Florence and Tuscany in a Wheelchair


We arrived in Florence via train (it is wheelchair accessible, but staff should be alerted the day before, just pay for normal seating price and they will escort you to an accessible area), to roads of people driving on right side—a change from the left side driving in England.  I felt a little safer and less confused. An added plus was being able to push myself on regular sidewalks because they were decently even.  The sky was warm and a little drizzly as we wandered around the city.  We purchased tickets for "Tuscany in a Day" tour across the street from the tourist info center across from the train station.  Keep in mind buses are not accessible and require assistance.

 A highlight of Florence was the Accademia where I saw the awesome masterpiece by Michelangelo, David. He was beautiful with naturalistic style and accurate portrayal of every muscle and vein in his body. He was so much taller than I thought he would be. I was in awe and had to circle the statue a few times before moving on. I also got to ride a lift that was attached to side rails that led to a higher floor of the museum, just like the grandpa in the movie, “Up.” That was a fun trip :)



I took a tour of the Tuscany including Pisa, San Gimignano, and Siena. I enjoyed the Tuscan sun while having a nice spaghetti lunch, overlooking endless rows of vineyards and rolling hills.  Going to the leaning tower of Pisa was a dream finally realized. I couldn’t believe that I was actually there! Unfortunately, I was unable to make it inside. The neighboring churches were accessible though, with ramps to get inside and minimal steps. 

Be prepared for steep hills in San Gimignano and Siena, as well as inaccessible shop entrances.  It's not easy to push up steep, cobble stone roads.  On the other hand, Pisa is pretty flat, although sandy.  The buildings have wheelchair accessible entrances.
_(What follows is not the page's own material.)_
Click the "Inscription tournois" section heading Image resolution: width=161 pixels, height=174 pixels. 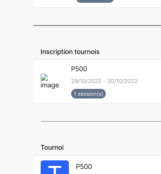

Although not as wheelchair accessible because of its steep cobble stoned hills and stairs, I had a fun visit through the quaint little town of Siena. There were many picture-esq scenes from atop which required hiking up the cobble stoned hills. I had a hard time pushing myself up because it was so steep so Carlina had to help me. While going up like the fifth hill that day (I feel really bad), she yelled, “I hate this town,” as we passed a woman who had an easel set up and was painting a pretty section of the town.  The woman stopped and asked, “You’re kidding right?” To which I had to clarify that Carlina meant she hated pushing me, not the city. Haha. Phew! I was afraid she was going to rail on us. 

As the annual horse race among its 17 districts was to be held the next day, colorful district flags hung from tall stoned buildings around Siena. Bands of young men and flag throwers marched around the town, boasting their presence over the other districts.  It was fun to imagine how the following day would be with horses racing through the little roads. I wish I had more time to stay and watch! 

I thoroughly enjoyed the Tuscany as it was a nice little break from the city and showed a beautiful side of Italy. It can be done in a wheelchair, but requires some help. Don’t be afraid to do it!